§ Crônica fornecida
☆ ☆ ☆

Crónica: "Atrás de uma borboleta azul" por Marina Silva

por Marina Silva, de Brasília (DF)


Florestas não são apenas estatísticas. Nem apenas objeto de negociações, de disputa política, de teses, de ambições, de pranto. Antes de mais nada, são florestas, um sistema de vida complexo e criativo. Têm cultura, espiritualidade, economia, infra-estrutura, povos, leis, ciência e tecnologia. E uma identidade tão forte que permanece como uma espécie de radar impregnado nas percepções, no olhar, nos sentimentos, por mais longe que se vá, por mais que se aprenda, conheça e admire as coisas do resto do mundo.
Vivi no seringal Bagaço, no Acre, até os 16 anos. Tenho pela floresta muito respeito e cuidado. Quem conhece a mata, não entra de peito aberto, mas com muita sutileza. Ali estão o suprimento, a proteção e os perigos. E também o mistério, algo não completamente revelado. Vidas e formas quase imperceptíveis. O encontro, a cada momento, de um cipó diferente, uma raiz, uma textura, uma cor, um cheiro. A descoberta dos sons. Até o vento na copa das árvores compõe melodias únicas, de acordo com a resistência oferecida pela castanheira, a samaúma, o açaizeiro.
Na minha infância, o som que achava mais bonito era o do período da florada das castanheiras. A castanheira é polinizada por uma abelha
enorme, o mangangá. Imaginem centenas de mangangás entrando nas flores para tirar o néctar! Como a flor é côncava, na hora de sair têm que fazer uma força extraordinária nas asas, num vôo de frente pra trás, que provoca um barulho de máquina potente e rouca. Uma de minhas primeiras lembranças do mundo é do barulho dos mangangás na copa da castanheira ao lado do terreiro da nossa casa.
Embora para muitas pessoas a floresta possa parecer homogênea, sempre a vi como espaço de diversidade. Gostava de prestar atenção em pequenas coisas, como formigas levando folhas para o buraco. O caminho das formigas era bem limpinho, parecia varrido. A estrada de seringa era cheia de folhas, tocos, raízes, de espera-aí, um espinho de rama que arranha a perna quando a gente passa. E eu imaginava como seria bom ter uma estrada de seringa limpa como o caminho das formigas!
Outra formiga, a tucandeira, tem uma ferroada tão dolorosa que não dá nem para explicar. Mas havia também uma razão mítica pra temê-la. Meu tio Pedro Mendes, que durante muito tempo conviveu com os índios do Alto Madeira, dizia que as tucandeiras viravam cipó de ambé. Se morresse uma na copa da árvore, o corpo virava a planta e as pernas viravam os cipós. Quando se era mordido de tucandeira, a primeira coisa a fazer era procurar um cipó de ambé, cortar e beber a água porque ela era o antídoto. Não sei se era mesmo, mas ajudava a aliviar a dor.

☆ ☆ ☆

§ Dados fornecidos
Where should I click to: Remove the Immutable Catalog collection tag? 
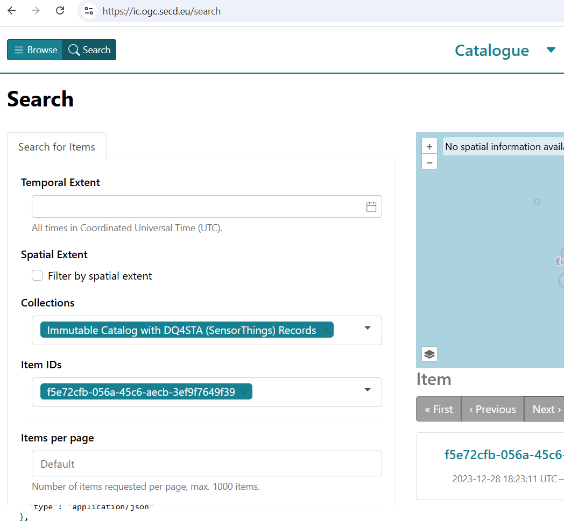[x=326, y=331]
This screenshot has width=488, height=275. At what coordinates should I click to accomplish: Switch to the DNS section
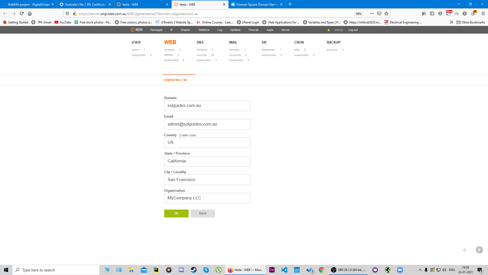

☆ ☆ ☆

§ Enunciado do exercício
De acordo com a crônica fornecida, por que os mangangás fazem um barulho tão forte ao sair das flores da castanheira? Explique em uma a três frases.

§ Resposta ao exercício
Como a flor da castanheira é côncava, os mangangás precisam fazer uma força extraordinária nas asas para sair dela, num voo de frente para trás. Esse esforço provoca um barulho de máquina potente e rouca.